La investigación muestra el papel de la dieta en la lucha contra el cáncer. La gente tiende a pensar que su riesgo de desarrollar cáncer viene determinado principalmente por la genética; sin embargo, la dieta es fundamental porque dicta la expresión génica. Ajay Goel, del Instituto de Investigación Baylor Scott and White y del Centro Oncológico Charles A. Sammons, explicó la idea a Olive Oil Times.
«Se trata de un estudio fascinante que se basa en el concepto de que “somos lo que comemos”, ya que nuestra alimentación tiene una profunda influencia en quiénes y qué somos.
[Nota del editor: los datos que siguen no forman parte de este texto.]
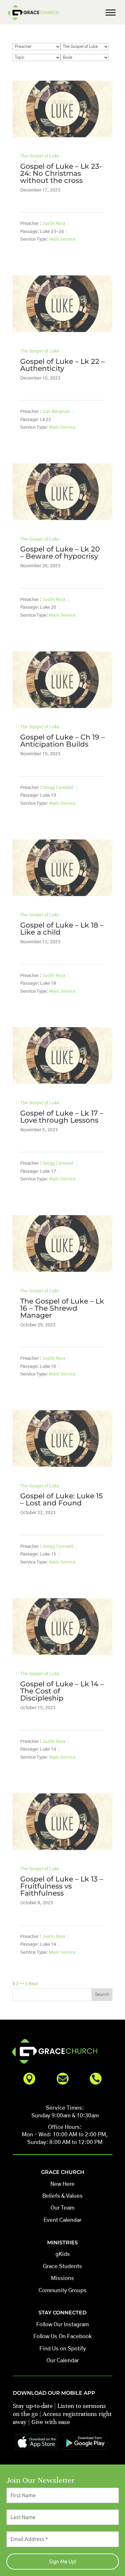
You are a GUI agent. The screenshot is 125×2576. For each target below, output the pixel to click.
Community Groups (62, 2290)
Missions (62, 2278)
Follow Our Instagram (62, 2324)
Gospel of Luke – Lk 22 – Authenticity (62, 365)
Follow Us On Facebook (62, 2336)
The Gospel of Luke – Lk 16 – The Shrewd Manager (62, 1308)
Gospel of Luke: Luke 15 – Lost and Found (61, 1499)
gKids (62, 2254)
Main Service (62, 239)
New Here (62, 2184)
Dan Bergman (56, 411)
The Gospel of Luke (39, 156)
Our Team (62, 2208)
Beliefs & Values (62, 2196)
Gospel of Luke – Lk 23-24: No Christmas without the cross (61, 173)
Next (33, 1984)
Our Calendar (62, 2360)
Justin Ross (54, 223)
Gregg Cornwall (58, 787)
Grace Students (62, 2266)
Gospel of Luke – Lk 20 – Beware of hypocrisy (60, 553)
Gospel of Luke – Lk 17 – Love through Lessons (61, 1117)
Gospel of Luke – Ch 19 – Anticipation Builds (62, 741)
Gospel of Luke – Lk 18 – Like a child (62, 929)
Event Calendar (62, 2220)
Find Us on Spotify (62, 2348)
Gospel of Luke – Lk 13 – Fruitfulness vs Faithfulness (61, 1886)
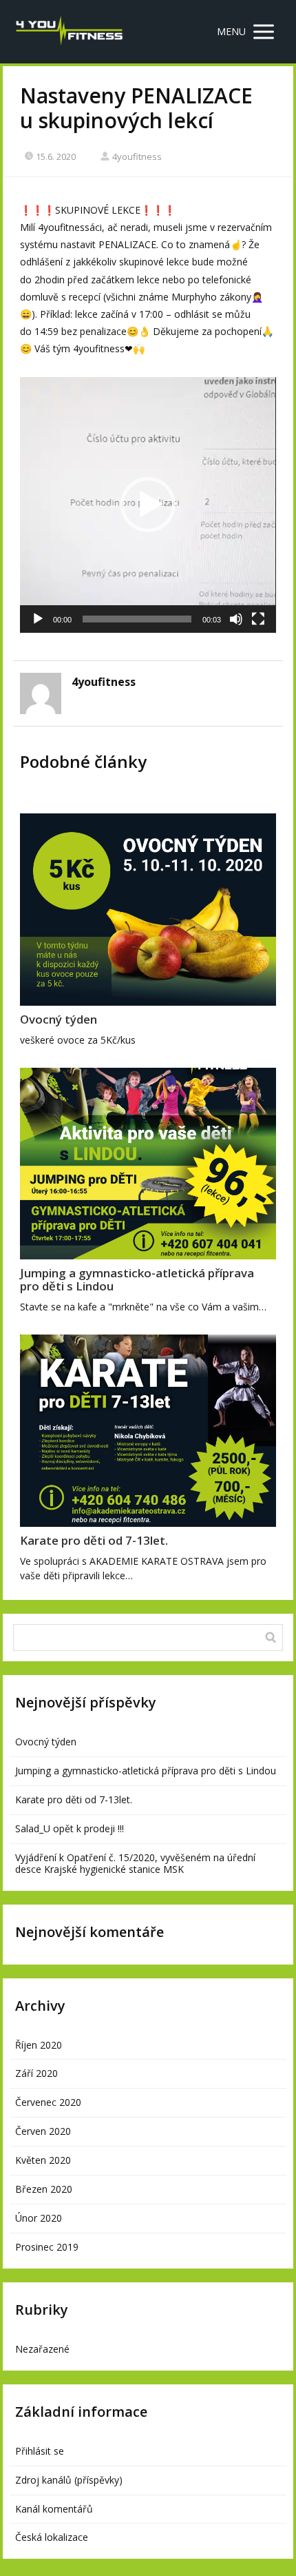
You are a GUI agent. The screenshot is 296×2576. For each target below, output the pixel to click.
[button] (148, 504)
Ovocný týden (58, 1019)
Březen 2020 (43, 2188)
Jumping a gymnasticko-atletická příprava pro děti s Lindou (137, 1279)
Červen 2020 (43, 2131)
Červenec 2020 (48, 2102)
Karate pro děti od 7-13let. (94, 1540)
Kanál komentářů (54, 2508)
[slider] (137, 619)
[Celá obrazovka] (258, 619)
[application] (147, 505)
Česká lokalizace (51, 2537)
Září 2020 (36, 2073)
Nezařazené (42, 2348)
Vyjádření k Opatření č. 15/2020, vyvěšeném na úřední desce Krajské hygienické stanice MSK (135, 1863)
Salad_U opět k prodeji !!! (69, 1828)
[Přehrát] (38, 619)
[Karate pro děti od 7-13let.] (147, 1431)
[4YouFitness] (69, 31)
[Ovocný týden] (147, 909)
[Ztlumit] (236, 619)
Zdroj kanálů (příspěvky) (69, 2479)
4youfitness (137, 156)
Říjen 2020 (38, 2044)
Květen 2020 (43, 2160)
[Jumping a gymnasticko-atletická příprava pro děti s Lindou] (147, 1164)
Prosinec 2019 (46, 2246)
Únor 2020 (38, 2217)
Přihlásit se (39, 2450)
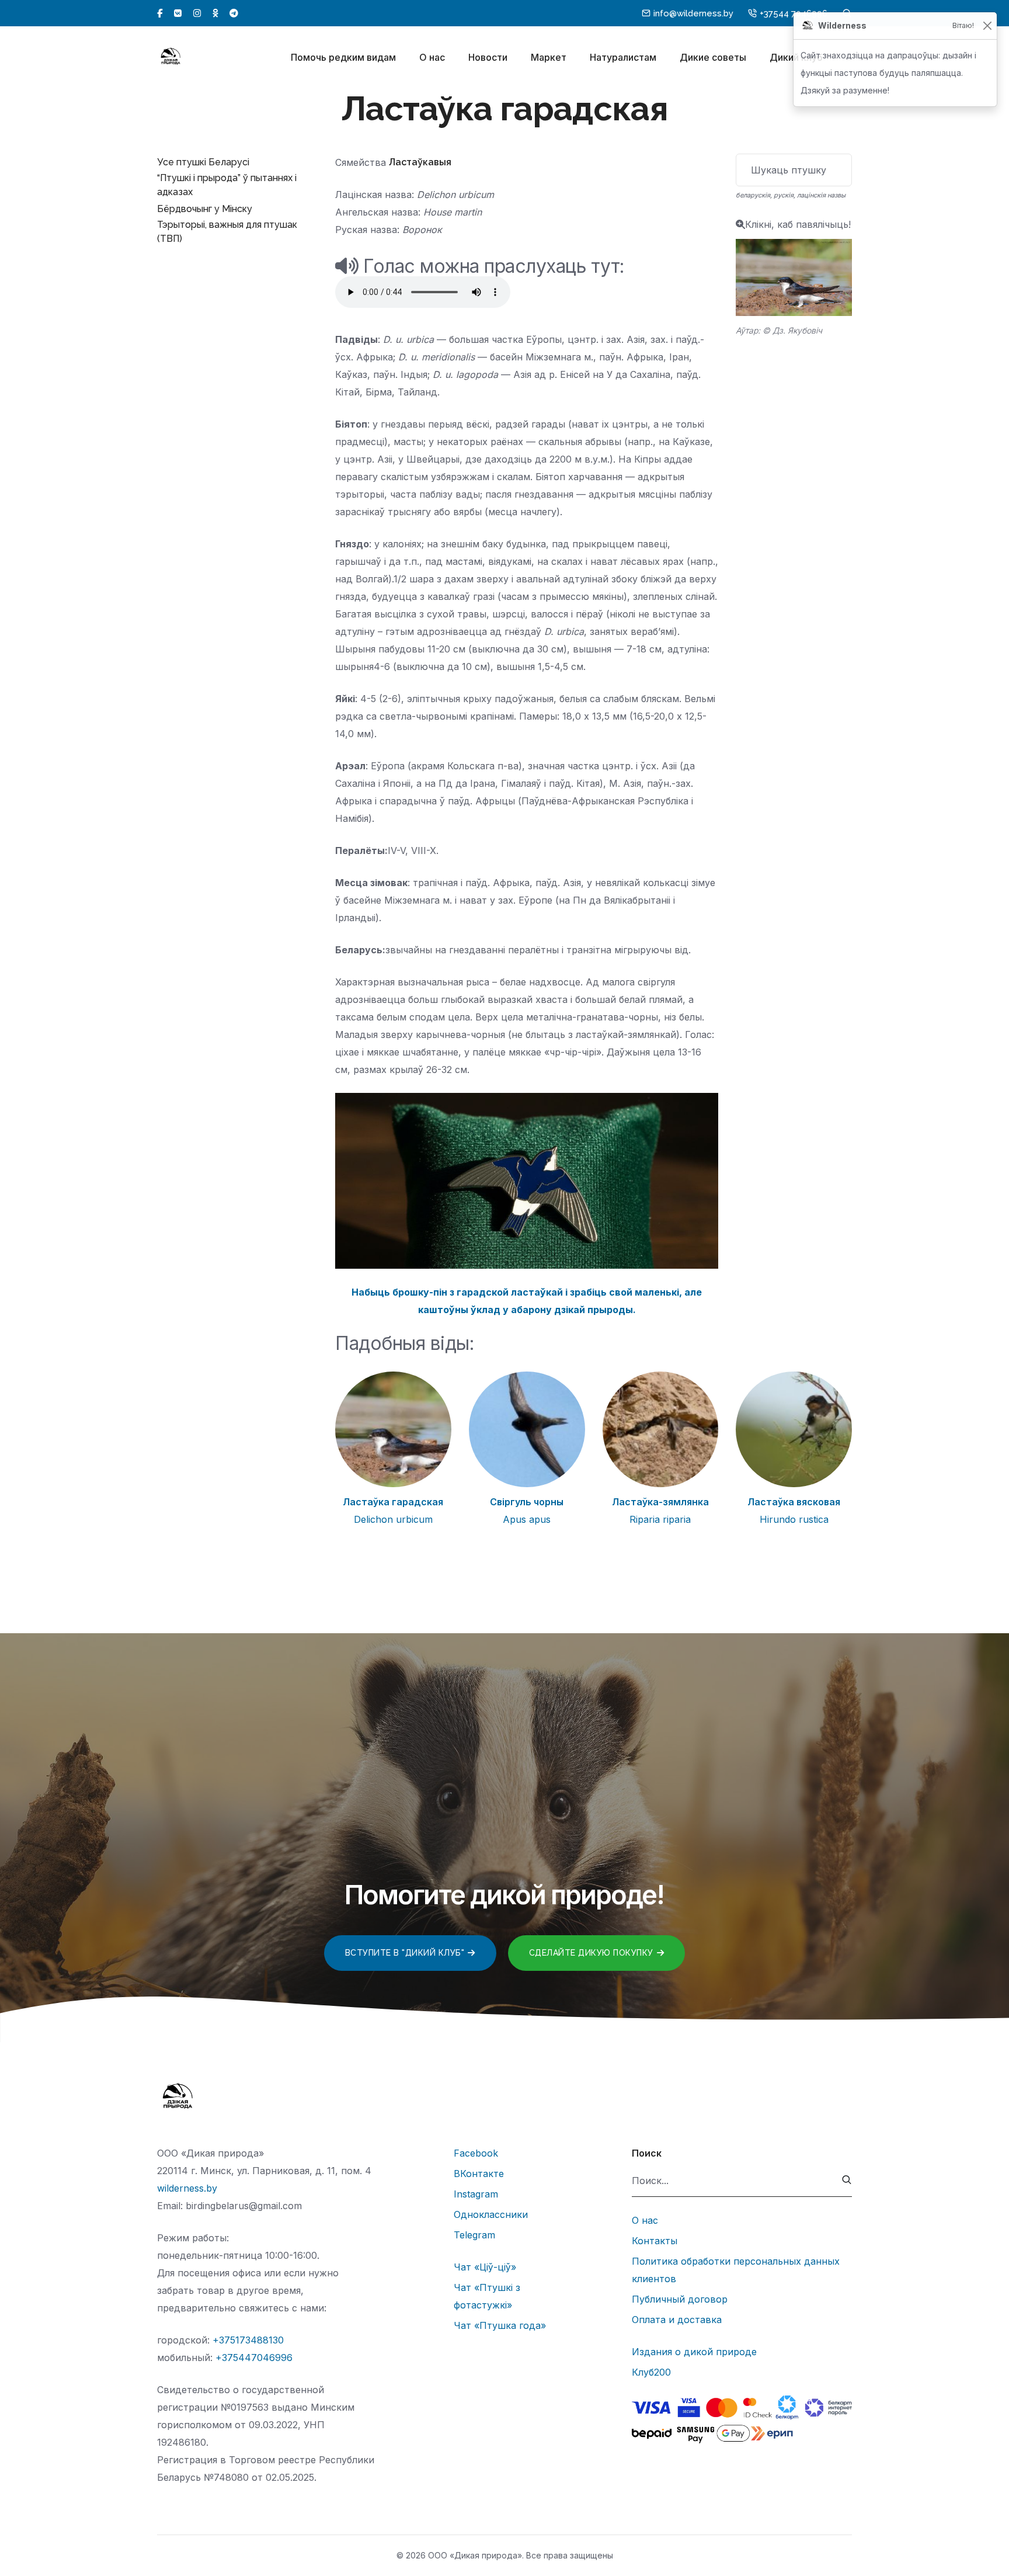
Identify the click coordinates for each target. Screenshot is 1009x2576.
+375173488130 (248, 2340)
No tenemos control sobre nuestra genética, nuestro ADN; pero tenemos control total sobre cada cosa que nos llevamos a la boca a diario», afirmó Goel.
«Como se muestra en este estudio, los principios activos de las manzanas, las uvas y la cúrcuma tienen una potente actividad anticancerígena contra el cáncer de próstata; pero, lo que es más importante, existe un enorme grado de sinergia entre estos compuestos. Esto demuestra que, aunque los componentes alimentarios individuales puedan ser muy potentes, funcionan mejor cuando se ingieren juntos. Esto pone de manifiesto el valor de llevar una dieta equilibrada y saludable, especialmente una que incluya muchas frutas, verduras, hierbas, etc.
«Estos cambios son relativamente fáciles de incorporar a nuestra vida cotidiana y pueden alterar nuestra forma de ver el proceso de la enfermedad. Una dieta nutritiva puede ayudar a prevenir la enfermedad, retrasar su aparición o incluso producir beneficios terapéuticos», añadió.
«Al fin y al cabo, no es nuestra genética la que determina la carga de la enfermedad, sino nuestra epigenética la que controla la expresión génica, que a su vez está directamente controlada por factores relacionados con la alimentación y el estilo de vida».